*Цитируемый текст*
■ ■ ■

Для того чтобы оценить этот тип власти не по критериям «идеально возможного», а по сравнению с реально имеющимися альтернативами, используем реальный опыт истории. Сначала возьмем пример России. Ее пространственное, этноконфессиональное, социально-групповое и геополитическое разнообразие таково, что как только в ней рухнул институт наследственной монархической власти и в права вступил закон производства власти, так сразу же обнаружилось, что многообразные социально-политические силы производят свои проекты власти, которые невозможно или почти невозможно согласовать. Отсюда – угроза сепаратизма и распада страны, предотвращаемая только силой жестокой диктатуры (какую и представлял большевистский режим). Вот как описал ситуацию И. Солоневич на примере первой смуты – 1917 года: «В Москве кто-то там заседает. В Киеве уже кто-то успел засесть. В Москве обсуждаются проекты "самоопределения вплоть до отделения", а в Ташкенте какой-то тюркский дядя уже успел собрать своих джигитов. В этих условиях среднеазиатский декханин хлопка сеять не будет. Он посеет пшеницу. Подмосковный текстильщик останется без хлопка и без хлеба, украинский хлебороб – без ситца и соли. Все они вместе взятые останутся без нефти и керосина, а товарищам железнодорожникам – почти сплошь великороссам – придется возвращаться восвояси, бросая на произвол судьбы и джигитов, и паровозы, и вагоны, и оставляя страну без транспорта»*.

■ ■ ■

*Предоставленные записи*
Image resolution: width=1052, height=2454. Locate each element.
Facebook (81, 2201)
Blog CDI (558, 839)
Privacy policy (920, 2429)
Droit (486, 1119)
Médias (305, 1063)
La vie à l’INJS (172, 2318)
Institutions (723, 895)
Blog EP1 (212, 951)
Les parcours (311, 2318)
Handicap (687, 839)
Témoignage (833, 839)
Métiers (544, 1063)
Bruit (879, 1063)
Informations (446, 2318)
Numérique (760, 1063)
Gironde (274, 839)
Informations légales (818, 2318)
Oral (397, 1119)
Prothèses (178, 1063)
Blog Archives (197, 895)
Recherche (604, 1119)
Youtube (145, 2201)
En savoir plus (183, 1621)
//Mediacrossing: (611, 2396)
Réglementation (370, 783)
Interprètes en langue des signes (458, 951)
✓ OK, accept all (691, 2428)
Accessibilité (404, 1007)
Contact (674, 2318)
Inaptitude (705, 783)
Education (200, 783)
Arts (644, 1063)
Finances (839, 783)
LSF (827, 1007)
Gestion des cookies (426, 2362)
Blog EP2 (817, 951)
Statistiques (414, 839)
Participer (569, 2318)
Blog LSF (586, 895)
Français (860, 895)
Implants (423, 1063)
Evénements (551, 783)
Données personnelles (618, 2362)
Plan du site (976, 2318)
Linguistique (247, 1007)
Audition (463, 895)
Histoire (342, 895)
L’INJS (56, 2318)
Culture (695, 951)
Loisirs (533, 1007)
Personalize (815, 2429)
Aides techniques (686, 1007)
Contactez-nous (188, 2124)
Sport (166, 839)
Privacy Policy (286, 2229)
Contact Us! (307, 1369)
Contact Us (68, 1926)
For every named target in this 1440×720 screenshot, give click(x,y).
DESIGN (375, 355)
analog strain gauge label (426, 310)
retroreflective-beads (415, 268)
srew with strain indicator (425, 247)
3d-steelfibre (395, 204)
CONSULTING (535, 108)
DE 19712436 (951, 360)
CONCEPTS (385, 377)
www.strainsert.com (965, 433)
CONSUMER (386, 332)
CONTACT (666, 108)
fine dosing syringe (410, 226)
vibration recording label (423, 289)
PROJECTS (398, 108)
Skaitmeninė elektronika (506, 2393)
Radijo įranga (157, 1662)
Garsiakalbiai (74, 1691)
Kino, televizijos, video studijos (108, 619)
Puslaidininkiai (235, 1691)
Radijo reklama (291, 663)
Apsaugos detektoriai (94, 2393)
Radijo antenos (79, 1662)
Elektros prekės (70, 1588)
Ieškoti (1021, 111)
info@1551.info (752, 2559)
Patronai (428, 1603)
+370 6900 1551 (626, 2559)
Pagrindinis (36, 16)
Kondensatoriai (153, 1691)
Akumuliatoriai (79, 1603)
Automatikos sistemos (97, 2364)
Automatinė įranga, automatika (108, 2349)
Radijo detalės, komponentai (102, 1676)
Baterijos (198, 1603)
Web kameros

■ ■ ■

*Требования к заданиям*
1/ Изложите отрывок о власти в России в двух предложениях.
2/ Представьте записи от строки с «Inaptitude (705, 783)» до строки с «Evénements (551, 783)» включительно в виде таблицы Markdown со столбцами «Номер» и «Строка», пропустив пустые строки.

*Результаты по заданиям*
1/ В России после крушения наследственной монархической власти многообразные социально-политические силы стали производить почти несогласуемые проекты власти, что создало угрозу сепаратизма и распада страны, которую предотвращала только жестокая диктатура. И. Солоневич показал это на примере смуты 1917 года: при распаде страны подмосковный текстильщик остается без хлопка и хлеба, украинский хлебороб остается без ситца и соли, все вместе остаются без нефти и керосина, а страна остается без транспорта.

2/
| Номер | Строка |
|---|---|
| 1 | Inaptitude (705, 783) |
| 2 | Education (200, 783) |
| 3 | Arts (644, 1063) |
| 4 | Finances (839, 783) |
| 5 | LSF (827, 1007) |
| 6 | Gestion des cookies (426, 2362) |
| 7 | Blog EP2 (817, 951) |
| 8 | Statistiques (414, 839) |
| 9 | Participer (569, 2318) |
| 10 | Blog LSF (586, 895) |
| 11 | Français (860, 895) |
| 12 | Implants (423, 1063) |
| 13 | Evénements (551, 783) |